Monday, 27 October 2014

WHAT IS EXCELLENCE?

WHAT IS EXCELLENCE?


Lots of people I know are high-achievers, go-getters, motivated individuals who want to be the best at what they have chosen to do in life. I like surrounding myself by people like this, they excite me and motivate me in turn, making me feel like I can achieve anything that I want to if I just try hard enough (still working on flying). However, it is these very same people who are the harshest self-critics and will berate themselves for what they view as minor misdemeanors. They are often the people who worry the most, work the hardest and unconsciously compare themselves to other people as a measure of how well they are doing. Well first of all I say to these people that you are all excellent because you are all trying, and just endeavoring in the act of striving you are bettering yourself.  But my heartfelt words of encouragement may not be enough to help these people realize that they are the pinnacle, they are the people that change lives, they are the people that do instead of watch, act instead of think, feel without reserve. So, I want to set about defining what is excellence in an aim to prove that excellence is something everyone can achieve.

The English dictionary defines excellence as:

noun
1  The state or quality of excelling or being exceptionally good; extreme merit; superiority

I find this definition annoying and also I would argue that in actual fact it is wrong.
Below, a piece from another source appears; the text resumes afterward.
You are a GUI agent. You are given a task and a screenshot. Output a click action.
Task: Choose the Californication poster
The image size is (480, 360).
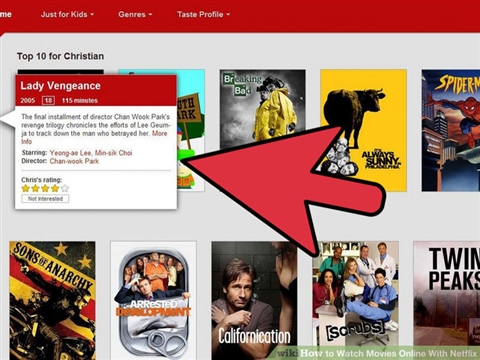point(254,300)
Why would I be so blatant as to think I know better than the English dictionary? For these two reasons below.

The first reason being that this definition offers absolutely no context. People rarely exist in a vacuum so surely the state of excelling requires background, situation, context to that persons’ life. 

Take for one example the competitive athlete who has every hour of every day to train or prepare good quality nutritious food. They have ultimate access to trainers and coaches, nutritionists and advisors, maybe even to baby-sitters and child-minders. All they need to do is focus on their goals, train twice and day and eat right. Is this person excellent or are they just good by circumstance? I would contend that any average person who follows that routine would be competition ready in just a few months. 

Maybe I am just being harsh or maybe I am jealous because I would like to be able to have that level of selfishness without thought or heed of anyone else. Surely more impressive is the part-time mum, full-time office worker who fits in twice a day training around long working hours and still makes time for bath playtime and to read her children a bedtime story. That to me says she is succeeding at all other aspects of her life WHILST excelling at fitness.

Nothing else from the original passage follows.